Uganda is set to open at least four foreign missions in a bid to deepen its diplomatic reach across the globe, The Observer has established.
This will bring the total of Uganda’s missions abroad from the current 35 to 39. The new missions will be in Goma DRC, Cuba, Brazil, and South Korea, we have been told. Some of the missions could be opened as early as the next financial year.
A new embassy in Goma means Uganda will have two missions in the Democratic Republic of Congo – the other being in Kishasha. This won’t be the first time the country is having two missions in a single country. In Kenya, Uganda has missions both in Mombasa and Nairobi.
An official at the ministry of foreign affairs told us that the new missions are expected “not just to cement Uganda’s relations [with the respective countries] but also push the country’s trade interests.”

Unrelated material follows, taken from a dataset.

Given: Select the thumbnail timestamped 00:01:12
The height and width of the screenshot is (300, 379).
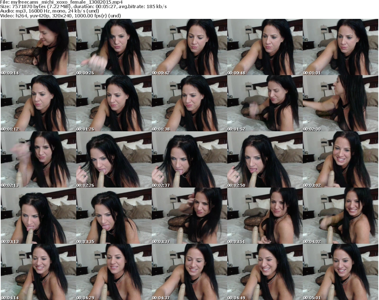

In October, President Museveni met the Cuban vice president and said Uganda planned to reopen its embassy in the capital, Havana.
“We shall be happy to open our embassy in Cuba. We had one but we retreated. We should go back to Cuba,” Museveni is quoted in a State House statement.

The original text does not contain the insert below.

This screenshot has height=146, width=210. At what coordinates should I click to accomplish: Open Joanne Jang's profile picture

A South Korean firm, SK Engineering, was one of those shortlisted to build Uganda’s oil refinery before the contract was awarded to a Russian consortium, RT Global Resources, which later pulled out. Having a mission in the Korean republic could be key to scout investors for the country. The impeached South Korean president Park Geun-hye visited Uganda in May 2016, before her impeachment late last year.
Currently, Uganda does not trade a lot with South Korea. Figures from the Bank of Uganda show that Uganda exported goods only worth $160,000 to the Korean republic while imports were worth $37m.
Having a mission in a foreign country is costly and countries will always measure the sort of gain – economically and politically from having an embassy there.
Apart from DRC – where the country registers a trade surplus, trade between Uganda and the other three countries is tilted in the favour of the latter.
Bank of Uganda figures show that while Uganda imported goods worth $26.8 million from DRC in 2015, its exports to the country were worth $152m in the same year.
In Brazil, Uganda did not export anything in 2015 compared to $7.1m from the South American country. In 2014, Uganda earned $40,000 in exports to Brazil.
There are no figures available for trade with Cuba, but in a State House statement, the Uganda government said the two countries “have supported each other at international forums through the Non-Aligned Movement to defend and protect their strategic political and economic interests and partnership.”
Efforts to reach the ministry of foreign affairs permanent secretary Patrick Mugoya for a comment were futile as his known phone numbers were off.